Blast’s Total Value Locked Surges Amidst Community Concerns Their Security

Blast’s Total Value Locked Surges Amidst Community Concerns Their Security

0
423

Blast, a new Layer 2 EVM-compatible developed by the team behind the NFT marketplace Blur, has surpassed $550 million in total value locked just seven days after its launch. Blast introduced it as an EVM-compatible optimistic rollup, offering a base yield for users and developers through staking, providing a 4% yield for ETH and 5% for stablecoins.

Blast total value locked

https://defillama.com/protocol/blast

Significantly, the Blast smart contract operates as a one-way bridge, enabling users to send their funds but not get them back. Despite the inability to withdraw funds until February 2024, when the network becomes operational, the total amount sent to the contract has surpassed $550 million. The Blast total value bridged exceeds the zkSync Era and trails only behind Layer 2s like Arbitrum, Optimism, and Base. In addition to earning yields through staking rewards from Lido and MakerDAO, users can accumulate Blast Points based on their token deposits. These points can be redeemed in May of the following year, and users can earn additional points by utilizing a referral code to onboard others to the network.

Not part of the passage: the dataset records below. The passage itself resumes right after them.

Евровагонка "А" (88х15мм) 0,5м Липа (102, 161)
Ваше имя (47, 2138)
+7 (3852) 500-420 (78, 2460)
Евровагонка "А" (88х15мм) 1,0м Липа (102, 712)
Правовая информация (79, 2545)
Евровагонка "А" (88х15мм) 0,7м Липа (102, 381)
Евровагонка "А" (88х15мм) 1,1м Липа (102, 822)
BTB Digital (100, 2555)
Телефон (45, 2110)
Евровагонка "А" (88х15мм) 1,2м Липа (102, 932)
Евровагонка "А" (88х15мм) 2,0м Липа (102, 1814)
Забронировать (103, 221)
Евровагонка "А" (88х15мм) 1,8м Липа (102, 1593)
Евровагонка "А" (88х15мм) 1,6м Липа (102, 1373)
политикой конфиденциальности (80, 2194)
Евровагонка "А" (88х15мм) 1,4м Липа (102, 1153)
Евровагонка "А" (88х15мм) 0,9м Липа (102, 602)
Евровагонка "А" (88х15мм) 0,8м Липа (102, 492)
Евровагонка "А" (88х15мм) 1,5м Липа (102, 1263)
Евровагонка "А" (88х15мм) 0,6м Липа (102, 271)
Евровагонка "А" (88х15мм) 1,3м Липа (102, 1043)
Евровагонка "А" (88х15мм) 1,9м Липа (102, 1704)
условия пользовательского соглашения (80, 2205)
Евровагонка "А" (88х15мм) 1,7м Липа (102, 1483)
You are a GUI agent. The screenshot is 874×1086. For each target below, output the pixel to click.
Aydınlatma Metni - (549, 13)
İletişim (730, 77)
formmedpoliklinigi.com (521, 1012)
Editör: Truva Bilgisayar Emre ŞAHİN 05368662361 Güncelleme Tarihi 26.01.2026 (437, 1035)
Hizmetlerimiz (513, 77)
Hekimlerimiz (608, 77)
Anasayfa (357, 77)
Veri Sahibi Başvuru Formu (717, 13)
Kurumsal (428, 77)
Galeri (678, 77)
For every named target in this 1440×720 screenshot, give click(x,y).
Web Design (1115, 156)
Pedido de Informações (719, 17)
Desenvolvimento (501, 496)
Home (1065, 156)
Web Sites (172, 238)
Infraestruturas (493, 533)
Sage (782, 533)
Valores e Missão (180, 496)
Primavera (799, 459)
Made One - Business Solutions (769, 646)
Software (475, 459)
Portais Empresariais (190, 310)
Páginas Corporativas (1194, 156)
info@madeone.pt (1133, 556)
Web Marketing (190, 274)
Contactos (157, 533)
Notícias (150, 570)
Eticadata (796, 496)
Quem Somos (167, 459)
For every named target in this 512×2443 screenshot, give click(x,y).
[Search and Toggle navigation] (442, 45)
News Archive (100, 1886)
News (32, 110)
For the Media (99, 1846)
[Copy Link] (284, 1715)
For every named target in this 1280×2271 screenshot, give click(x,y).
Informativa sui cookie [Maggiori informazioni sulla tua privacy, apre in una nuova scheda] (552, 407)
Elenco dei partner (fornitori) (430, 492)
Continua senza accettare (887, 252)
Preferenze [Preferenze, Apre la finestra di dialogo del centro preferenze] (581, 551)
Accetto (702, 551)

The launch of Blast has faced criticism within the community. Despite presenting itself as a layer 2 optimistic rollup, Polygon developer Jarrod Watts expressed concerns, stating, “There’s no testnet, no transactions, no bridge, no rollup, and no sending of transaction data to Ethereum. And It’s not an L2.” Adding to the concerns, Watts mentioned that users won’t be able to withdraw their money unless 3-5 people hold the key of multisig to allow withdrawals in the future. On the downside, to retrieve users’ funds, Blast needs to deploy a new contract with the withdraw function. However, the owner of the contract could potentially drain all funds via the “enableTransition” function without requiring an upgrade to the code.

In response to criticism tweets, Blast stated that upgradable contracts enable developers to promptly address contract bugs and exploits. They argued that timelocks on upgrades or immutable smart contracts provide less security when responding to such issues. Blast emphasized that each of its multisig signers uses different hardware wallets, is geographically separated, and employs cold storage to secure user assets. However, the Twitter account named Beetle pointed out that four out of the five individuals holding the multisig key had their first transaction funded by the same wallet, suggesting that despite being multisig, it has the same owner.

Lately, Dan Robinson, a researcher at Paradigm (an investor in Blast), expressed dissatisfaction with Blast’s choice to release its bridging contract before deploying its Layer 2, the inability of depositors to withdraw their assets until after three months, and the marketing campaign conducted by the Blast team. Robinson’s tweet garnered varied reactions from the crypto community, with many accusing Paradigm of attempting to save face in a disingenuous manner.